The poor man’s dissolution alternative is best suited to those situations in which a corporation is hopelessly insolvent, or has done little or no business at all, with no significant assets and only a few shareholders. This scenario is of course, relatively common, but before you let your corporation go gently into that good night, you must consider the potential for personal liability.
One of the main benefits of incorporating is to protect the personal assets of the participants, and the primary advantage of officially dissolving a corporation is that doing so will continue to protect those assets. With a poor man’s dissolution, there is a significant danger of corporate creditors attempting to hold shareholders personally liable for the corporate debts. There’s nothing more irksome when trying to start afresh than lawsuits filed by creditors of a defunct business.
Therefore, when considering a poor man’s dissolution, you would be wise to make informal arrangements with certain creditors to satisfy at least a portion of their claims against what remains of the corporate assets. For example, in the case of leased property, be certain to give the landlord the immediate right to enter and release the premises, and try to make arrangements with vendors to accept a return of any unsold merchandise.
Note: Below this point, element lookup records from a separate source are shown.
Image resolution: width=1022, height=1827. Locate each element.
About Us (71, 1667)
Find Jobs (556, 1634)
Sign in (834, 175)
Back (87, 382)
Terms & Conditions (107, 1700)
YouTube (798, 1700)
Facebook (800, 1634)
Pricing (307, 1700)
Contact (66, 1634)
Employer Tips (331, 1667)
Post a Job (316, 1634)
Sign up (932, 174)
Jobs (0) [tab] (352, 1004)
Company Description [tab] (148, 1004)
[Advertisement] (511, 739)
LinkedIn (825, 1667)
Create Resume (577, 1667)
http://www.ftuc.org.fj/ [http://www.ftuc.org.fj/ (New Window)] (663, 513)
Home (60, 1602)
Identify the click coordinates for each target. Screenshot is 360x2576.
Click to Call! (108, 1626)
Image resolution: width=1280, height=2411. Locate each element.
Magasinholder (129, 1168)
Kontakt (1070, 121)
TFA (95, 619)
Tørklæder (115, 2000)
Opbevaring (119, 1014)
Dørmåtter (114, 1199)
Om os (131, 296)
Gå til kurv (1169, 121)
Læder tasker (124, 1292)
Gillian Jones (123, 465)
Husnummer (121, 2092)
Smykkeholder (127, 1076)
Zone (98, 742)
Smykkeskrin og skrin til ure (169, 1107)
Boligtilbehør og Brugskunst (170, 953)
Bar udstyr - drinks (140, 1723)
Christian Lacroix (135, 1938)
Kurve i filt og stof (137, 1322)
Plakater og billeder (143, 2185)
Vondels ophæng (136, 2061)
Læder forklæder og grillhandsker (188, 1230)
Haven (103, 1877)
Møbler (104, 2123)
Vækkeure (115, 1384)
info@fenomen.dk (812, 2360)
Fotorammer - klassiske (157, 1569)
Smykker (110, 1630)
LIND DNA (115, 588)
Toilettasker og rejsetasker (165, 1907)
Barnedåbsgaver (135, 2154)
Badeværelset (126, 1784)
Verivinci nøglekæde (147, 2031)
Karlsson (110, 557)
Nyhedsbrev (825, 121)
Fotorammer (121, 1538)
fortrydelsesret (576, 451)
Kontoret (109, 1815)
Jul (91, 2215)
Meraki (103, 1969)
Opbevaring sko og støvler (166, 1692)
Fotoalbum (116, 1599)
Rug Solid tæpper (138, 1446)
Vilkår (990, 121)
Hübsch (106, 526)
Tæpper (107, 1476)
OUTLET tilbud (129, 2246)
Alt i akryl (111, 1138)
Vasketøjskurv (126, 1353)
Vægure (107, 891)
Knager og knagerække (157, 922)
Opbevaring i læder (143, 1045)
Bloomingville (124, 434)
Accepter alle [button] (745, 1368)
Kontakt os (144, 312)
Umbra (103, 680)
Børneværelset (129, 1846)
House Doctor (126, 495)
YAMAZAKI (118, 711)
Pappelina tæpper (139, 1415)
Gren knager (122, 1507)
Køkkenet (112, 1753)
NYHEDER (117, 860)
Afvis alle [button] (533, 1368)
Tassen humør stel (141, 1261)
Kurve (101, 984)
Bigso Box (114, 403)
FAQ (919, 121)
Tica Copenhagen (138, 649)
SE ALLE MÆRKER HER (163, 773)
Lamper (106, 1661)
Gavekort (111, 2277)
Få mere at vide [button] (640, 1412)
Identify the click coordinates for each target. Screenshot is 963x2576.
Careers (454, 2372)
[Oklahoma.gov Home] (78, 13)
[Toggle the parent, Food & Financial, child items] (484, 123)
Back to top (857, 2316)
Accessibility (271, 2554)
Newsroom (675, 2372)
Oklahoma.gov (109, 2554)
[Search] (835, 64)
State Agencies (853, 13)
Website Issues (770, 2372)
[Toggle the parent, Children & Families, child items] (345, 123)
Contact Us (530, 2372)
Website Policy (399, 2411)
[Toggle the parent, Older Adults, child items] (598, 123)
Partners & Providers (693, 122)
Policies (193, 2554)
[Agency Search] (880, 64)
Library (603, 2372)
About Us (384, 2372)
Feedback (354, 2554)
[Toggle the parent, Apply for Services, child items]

It is often best to spend some money on a seasoned business attorney to handle these matters. He or she will be more experienced in negotiating with creditors to secure a full release of liability, and will handle the mechanics of the dissolution to make certain that any lingering liabilities are properly addressed.
If closure is important to your peace of mind, a poor man’s dissolution is not for you. Undertaking the steps necessary to properly dissolve a corporation makes it far easier to move on to the venture.